Снейп молчал, то сжимая, то разжимая кулак.
Гарри, продолжая стоять к нему спиной, выдавил:
— Я всё помню. Я обещал отпустить тебя и от своего слова не отказываюсь. Прости за… За всё это, — он неопределённо взмахнул рукой. — Не представляю, что тебя здесь не будет. Думал, всё изменилось. Что прошлое уже не имеет значения.
— Думал, всё изменилось, — повторил он. — Хотел забыть обо всём, что есть там, снаружи. Видишь, ты говорил, что прошлое не имеет власти над будущим и у нас всегда есть выбор. Я могу сто раз умереть и стать кем-то другим, но ответ буду держать за всю сотню. То, что я говорил и делал вчера, сегодня лишило меня выбора насовсем. Прошлое… убивает нас.
Гарри прислушивался к полному отсутствию звуков и рисовал себе минуты без Снейпа, без его музыки, слов и дыхания. Как с этим примириться? Гарри решительно посмотрел в его сторону и сказал отрывисто:
— Домой тебе нельзя. Мы ведь до сих пор не знаем, кто пытался тебя убить. Я отвезу тебя в отель, но охраны не уберу. Не проси.
Он прошёл по осколкам и плюхнулся на диван, со злостью чувствуя, что горло сдавил спазм. Он сглотнул, и кадык мощно задвигался, как поршень.
Снейп, уже немного овладевший собой, сел в кресло.
— Простите за вашу мебель. Гарри…
Он замолчал, потом вздохнул и невыразительно продолжил:
— Я привлёк вас больше обычного, только поэтому вы отнеслись ко мне иначе. Отчего-то и вы привлекаете меня. Впрочем, я догадываюсь. Вы восприимчивы, у вас есть сердце. Вы умны, любите жизнь и, несмотря на свою деятельность, лишены цинизма. В вас есть глубина, которой я не ожидал увидеть. Поэзия, которую я не могу определить словами и которая влечёт меня. Порой я прихожу в ужас от своих мыслей, от того, что готов оправдать вас. Возможно, при других обстоятельствах… Но их не случилось.
Гарри не поднял головы. Он глядел на осколки столика. Его зрачки расширились.
— Ты меня как поросёнка на рынке расхвалил, — заметил он непослушным голосом. — Звучит и правда ужасно. Ужасно логично.
— Я не наказываю вас за прошлое, но я не могу забыть, кто вы такой.

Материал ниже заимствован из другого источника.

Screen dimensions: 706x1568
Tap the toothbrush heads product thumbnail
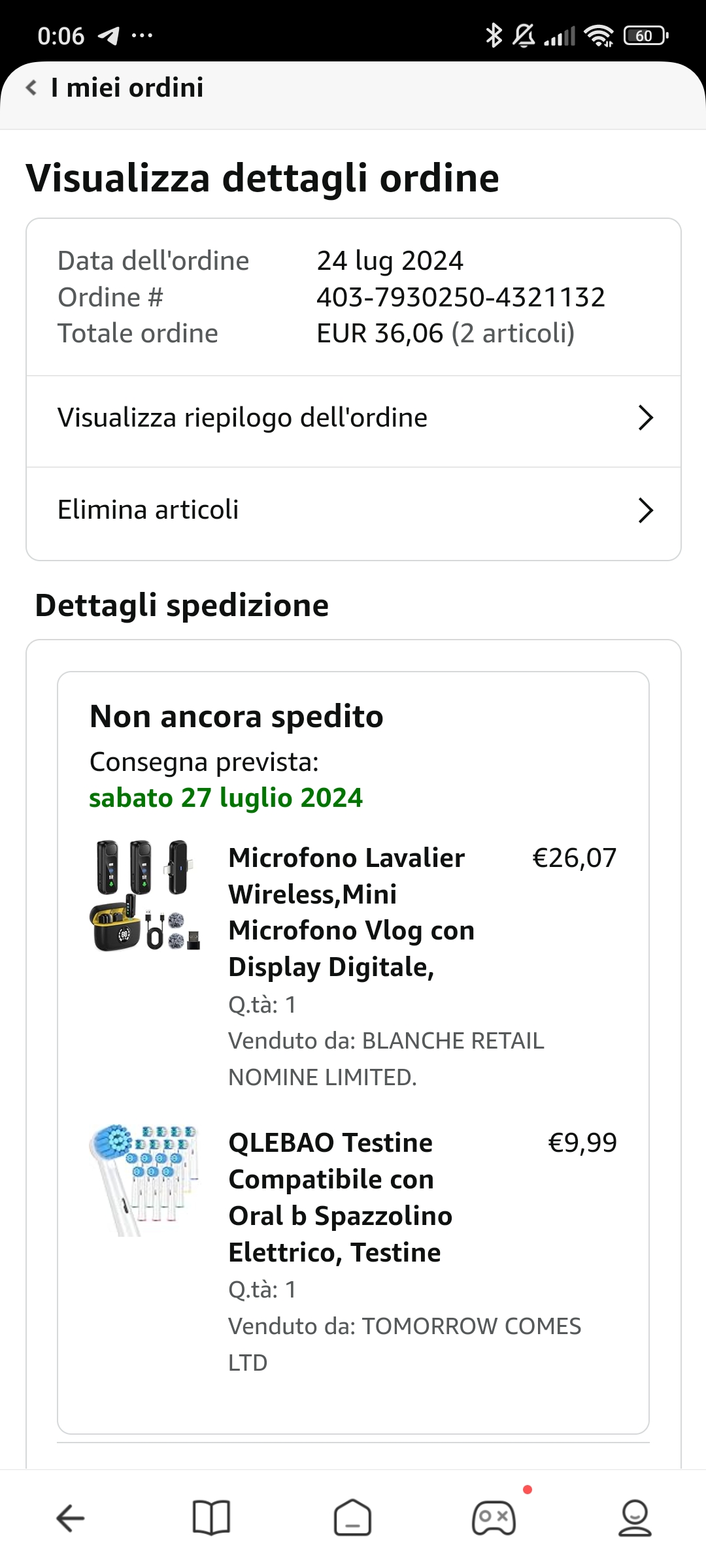(x=143, y=1180)
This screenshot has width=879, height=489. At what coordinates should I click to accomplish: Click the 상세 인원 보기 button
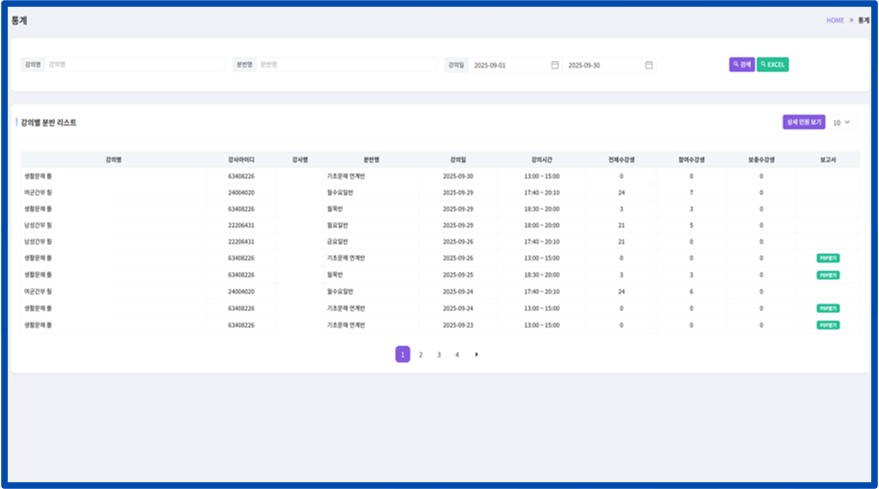[803, 122]
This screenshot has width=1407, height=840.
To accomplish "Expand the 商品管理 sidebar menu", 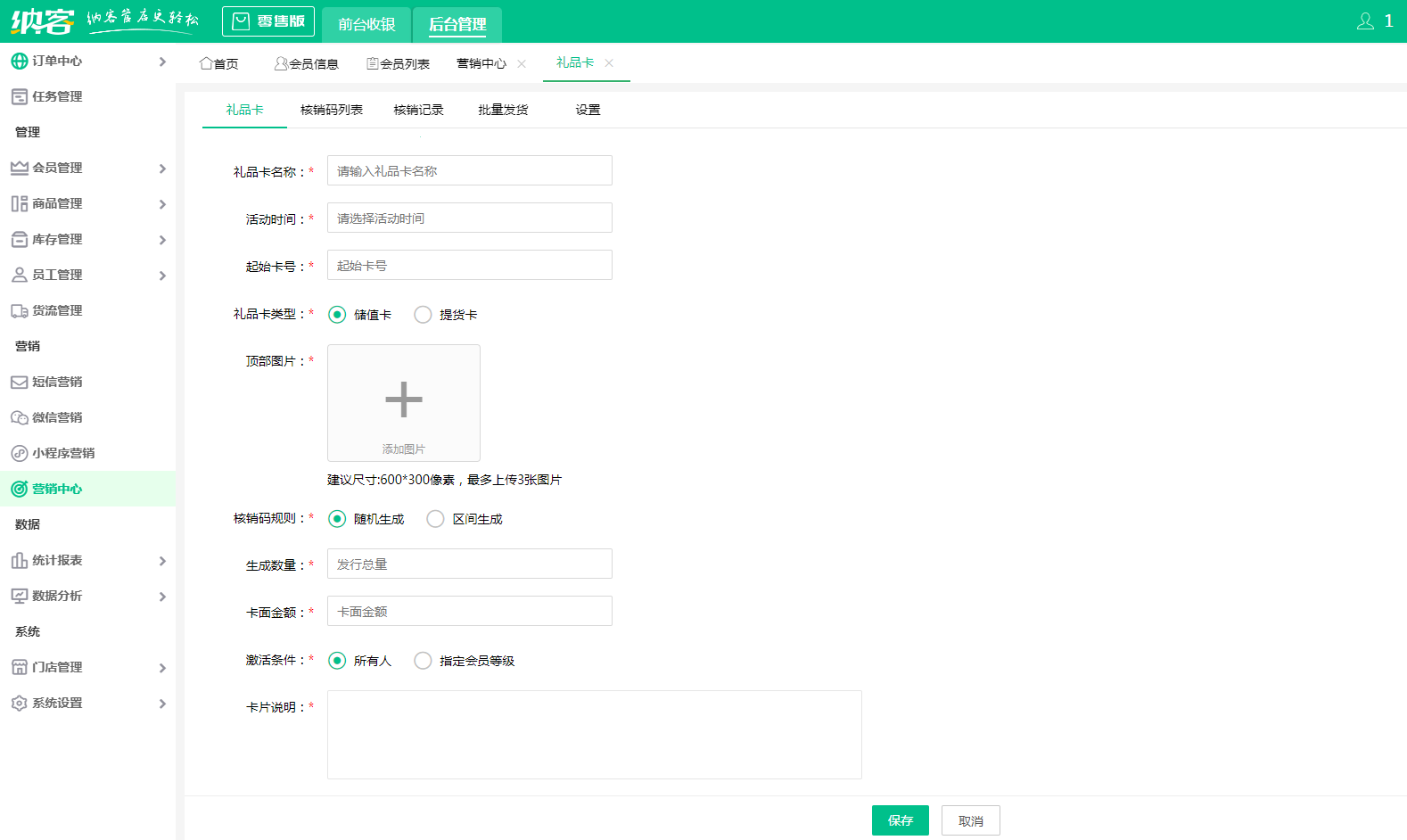I will pyautogui.click(x=162, y=204).
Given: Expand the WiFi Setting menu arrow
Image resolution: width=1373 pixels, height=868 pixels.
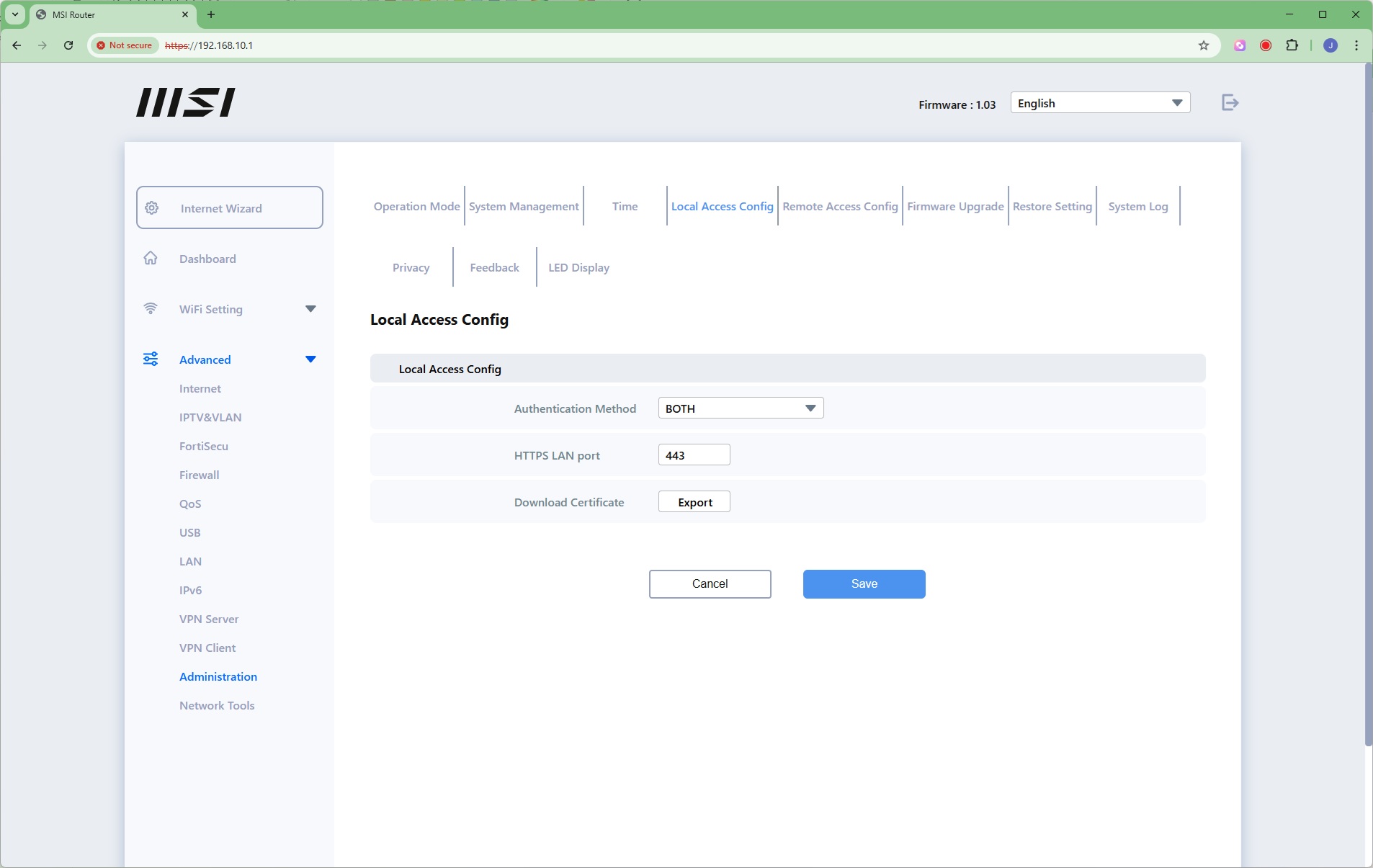Looking at the screenshot, I should [310, 309].
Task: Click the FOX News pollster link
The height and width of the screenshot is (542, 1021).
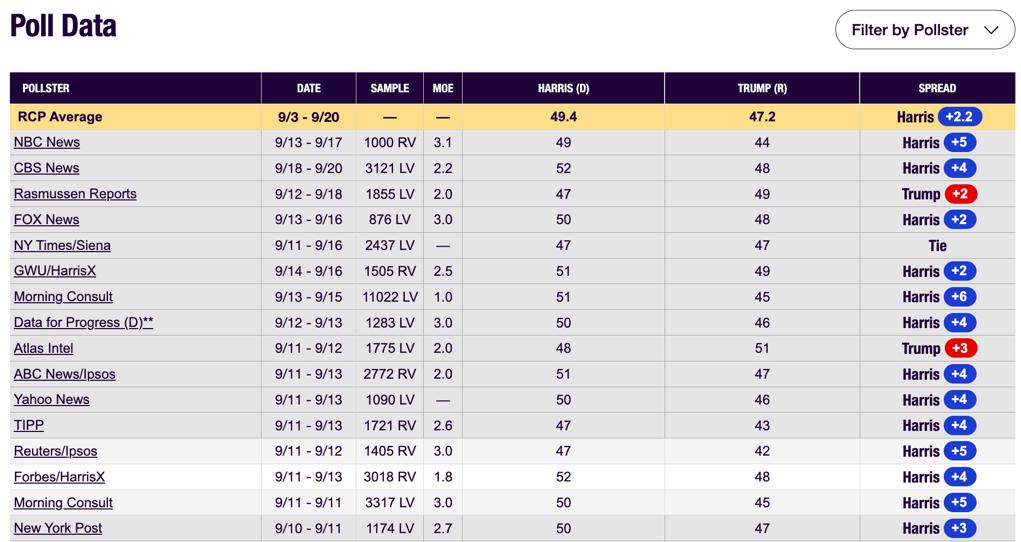Action: [x=46, y=220]

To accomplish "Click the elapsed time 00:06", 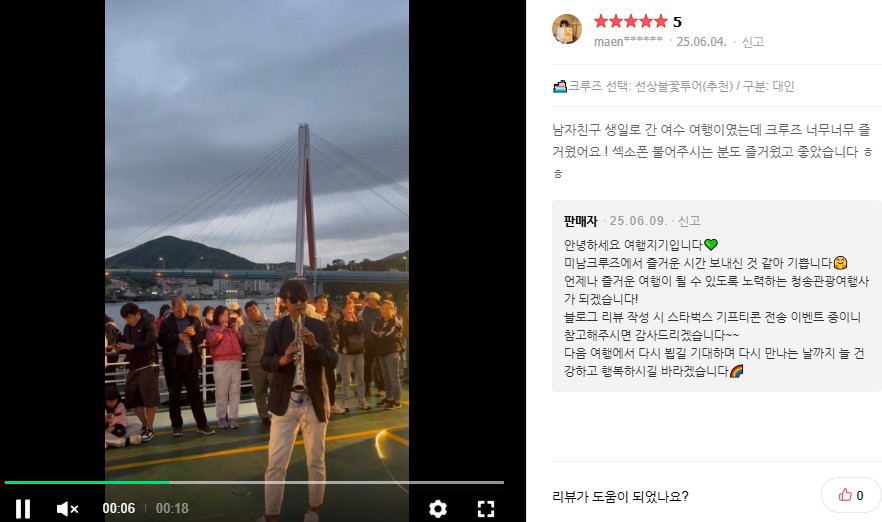I will coord(119,508).
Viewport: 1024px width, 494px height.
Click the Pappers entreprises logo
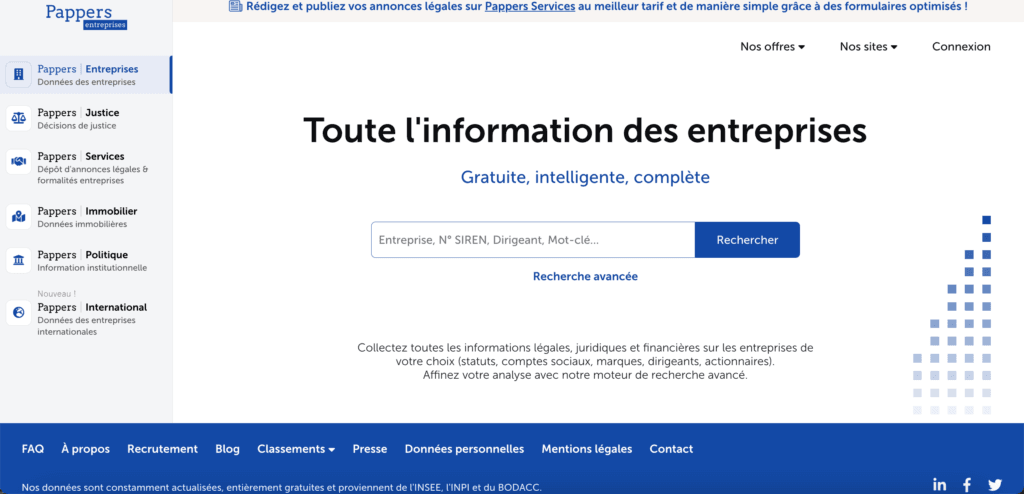click(x=85, y=16)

Гарри не утерпел. Их глаза встретились. Во взгляде Гарри отразились растерянность и смятение. Снейп же смотрел хладнокровно.
— Я старше вас на пятнадцать лет, а кажется — на целую жизнь. Вы воин. Хотите, чтобы мир принадлежал вам, и потому сражаетесь. Мои рассуждения могут представляться вам скучными, но я не стану переступать через себя. Впрочем, именно вы и поймёте меня, потому что рассуждаете так же. Важен лишь собственный мир, и важно сохранить его в целости, всё остальное — второстепенно. Вы уже много лет боретесь именно за это и от своих выстраданных принципов не откажетесь. Позвольте мне делать то же самое. В вашем мире есть свои правила. Есть они и в моём. Тот выстрел был необходимостью, не так ли? Но то, что произошло сегодня ночью, не необходимость.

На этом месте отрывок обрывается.